↓↓↓

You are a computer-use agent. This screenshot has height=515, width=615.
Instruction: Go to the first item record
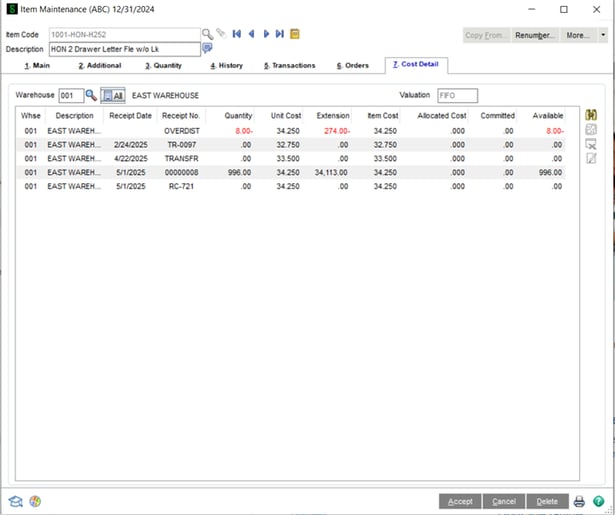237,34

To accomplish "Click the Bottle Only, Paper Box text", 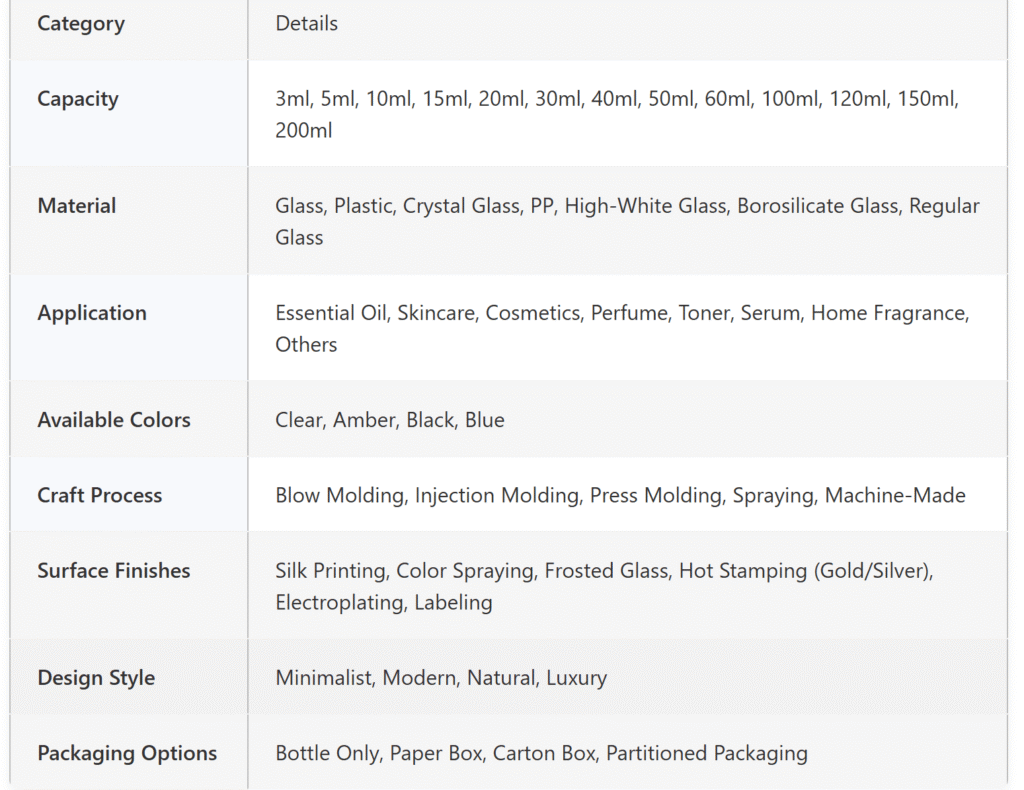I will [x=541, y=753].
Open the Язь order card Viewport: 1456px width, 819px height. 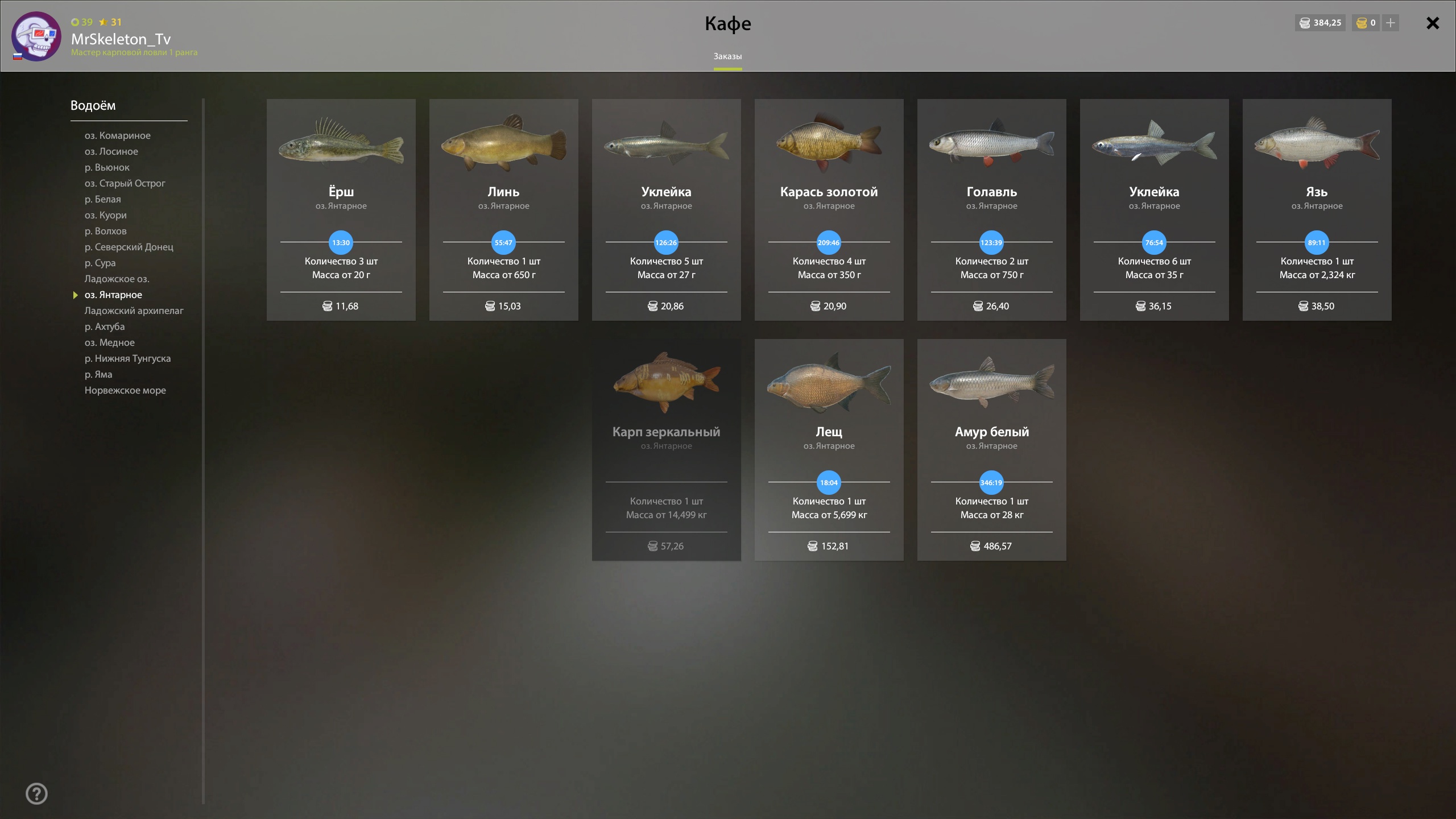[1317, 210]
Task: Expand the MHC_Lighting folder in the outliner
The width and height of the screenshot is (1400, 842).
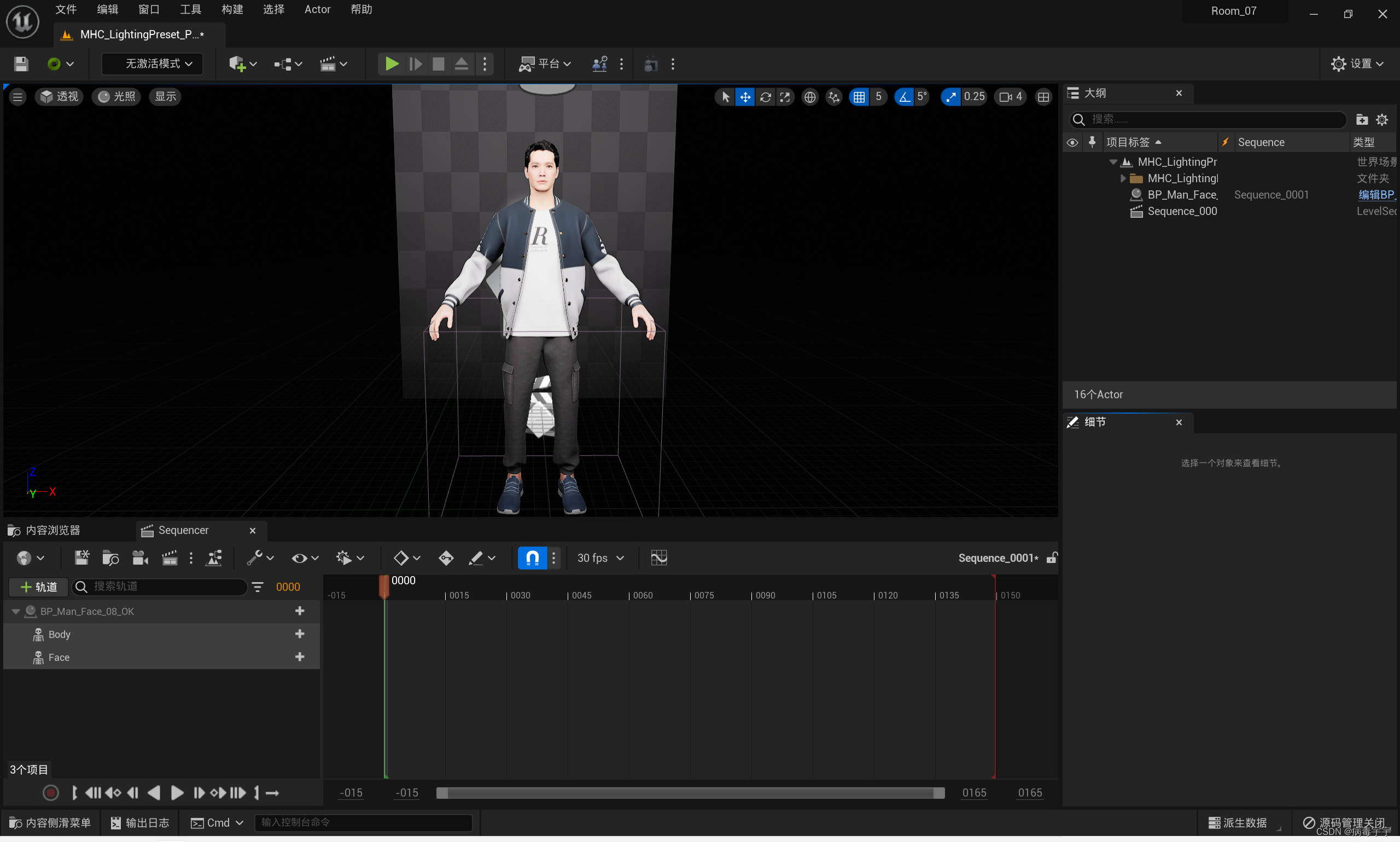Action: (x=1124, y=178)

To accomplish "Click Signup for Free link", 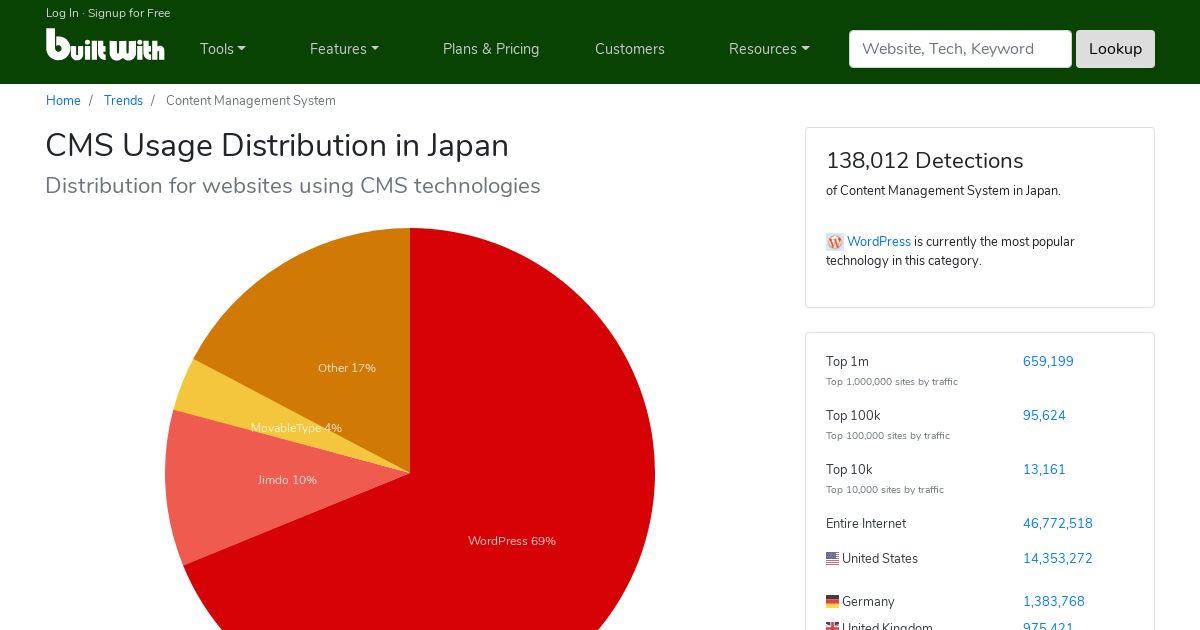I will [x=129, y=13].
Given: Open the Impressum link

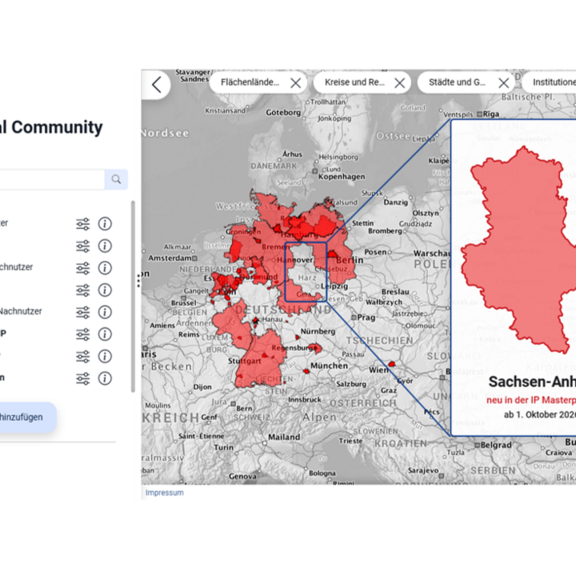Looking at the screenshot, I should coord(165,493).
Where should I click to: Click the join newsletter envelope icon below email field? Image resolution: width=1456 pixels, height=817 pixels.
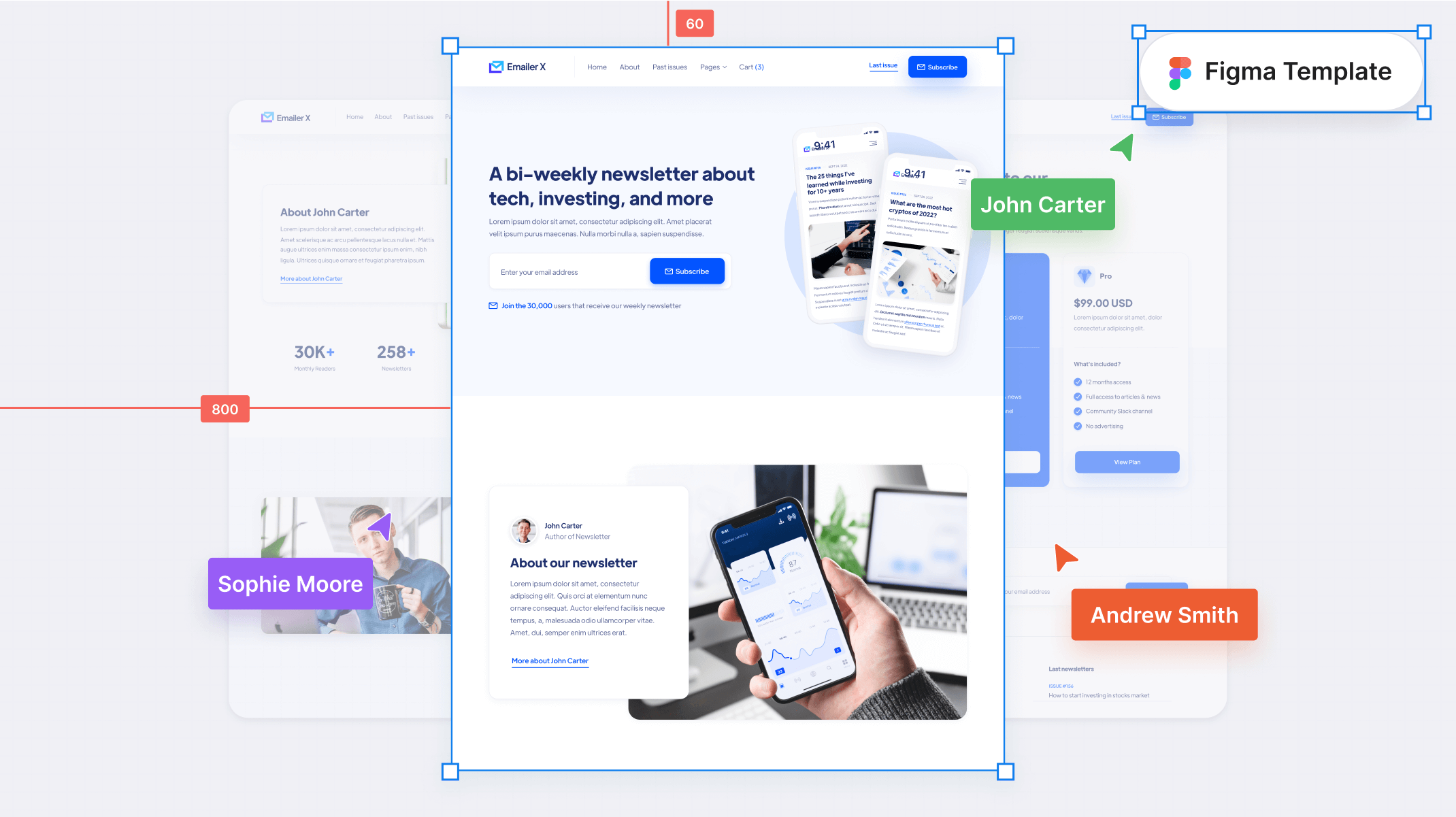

↑↑↑

▸ **STATED PROBLEM**
Print the rows exactly, starting at the line that contains "Given: Open the Impressum link" and continuing through the end of the rows, both ends included. Leave the pictures out.

▸ **FULL SOLUTION**
Given: Open the Impressum link

Looking at the screenshot, I should coord(165,493).
Where should I click to: Click the join newsletter envelope icon below email field? Image resolution: width=1456 pixels, height=817 pixels.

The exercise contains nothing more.